Bund erwartet Mehreinnahmen
Steinbrück hält an Steuererhöhung fest

Die Steuereinnahmen steigen, aber dennoch will Finanzminister Peer Steinbrück nicht auf die geplante Anhebung der Mehrwertsteuer verzichten.

HB HAMBURG. Der SPD-Politiker verwies auf dem SPD-Landesparteitag in Hamburg auf den jährlichen Fehlbetrag von 50 Milliarden Euro im Bundesetat. Diesem stünden keine verlässlichen Einnahmen gegenüber. Es könne nicht alles durch Einsparungen ausgeglichen werden. Der Bund sei deshalb auf die Mehreinnahmen durch eine Erhöhung der größten Verbrauchssteuer um drei Punkte auf 19 Prozent angewiesen.
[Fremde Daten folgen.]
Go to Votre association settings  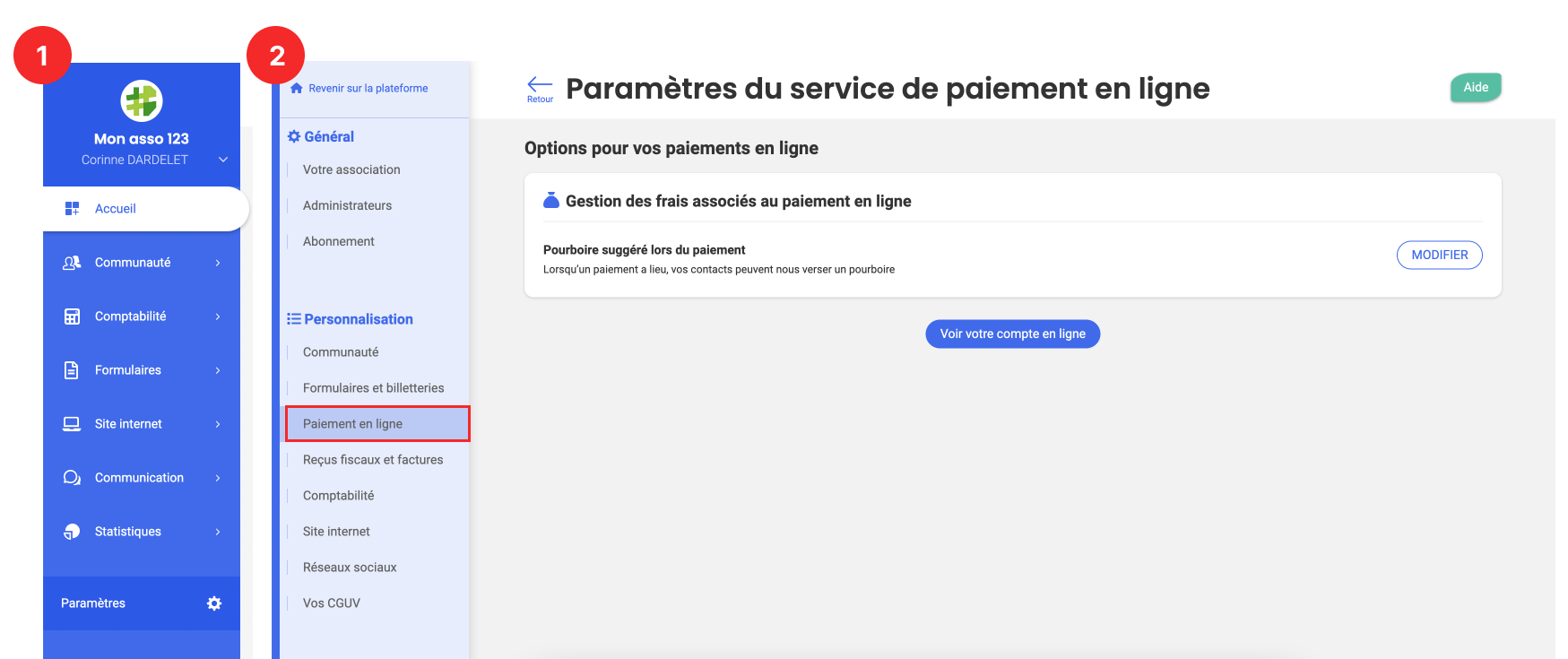click(351, 169)
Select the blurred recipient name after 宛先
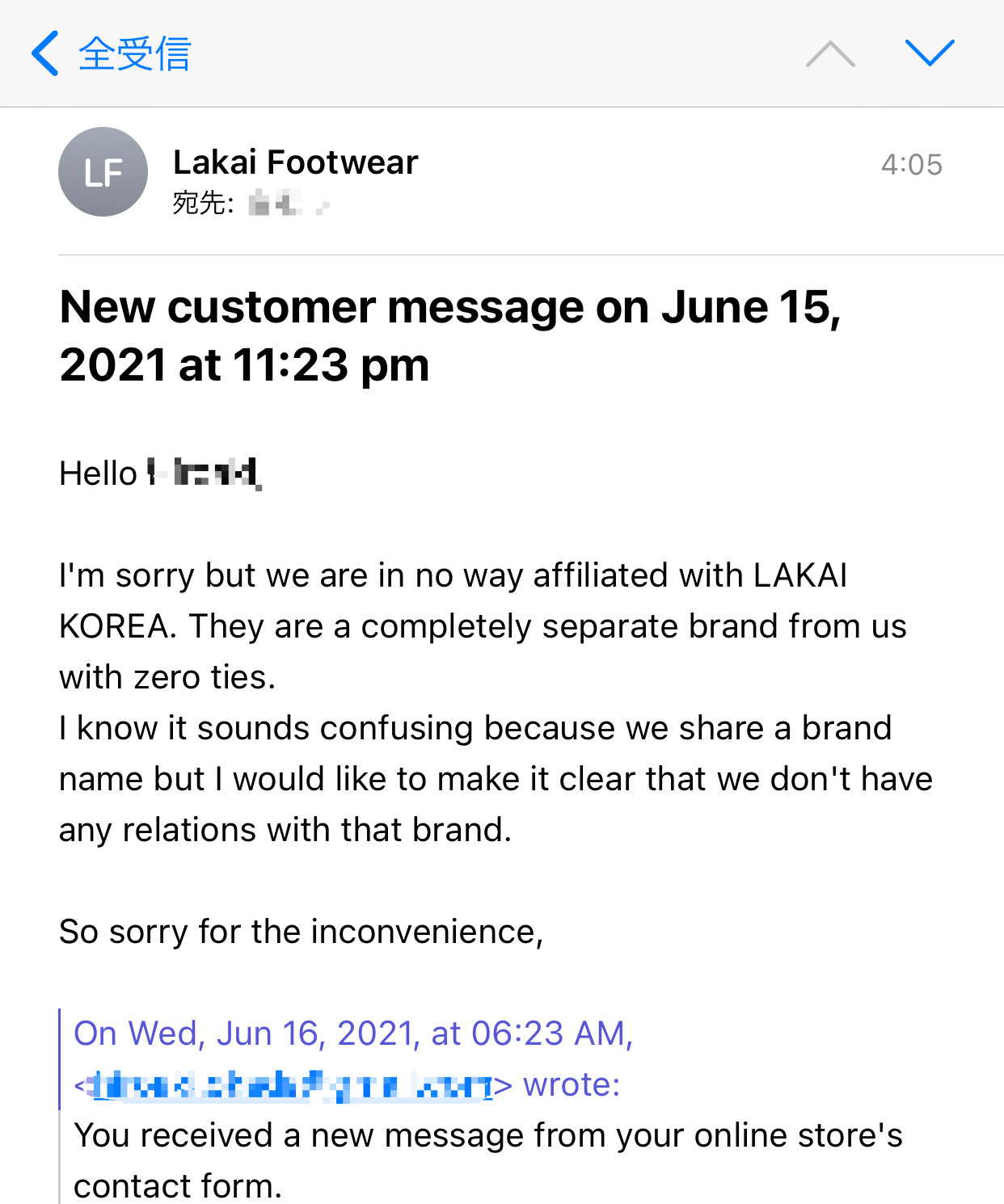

Nach Berechnungen des Finanzministeriums, die der Nachrichtenagentur Reuters vorliegen, kann der Staat im laufenden Jahr mit rund 6,5 Milliarden Euro mehr Steuereinnahmen rechnen als noch in der Steuerschätzung im November angenommen. Steinbrück sagte, er habe jedoch bereits ein Plus von vier Milliarden Euro in den Haushaltsentwurf eingestellt.

Der SPD-Politiker verteidigte gleichzeitig die von der großen Koalition für 2008 geplante Absenkung der Unternehmenssteuern. „Der Standort Deutschland ist mit einer Besteuerung der Unternehmensgewinne in Höhe von 39 Prozent international nicht wettbewerbsfähig“, sagte er. Details der Reform werde er erst nennen, wenn sie in fünf bis sechs Wochen in der Koalition ausdiskutiert seien.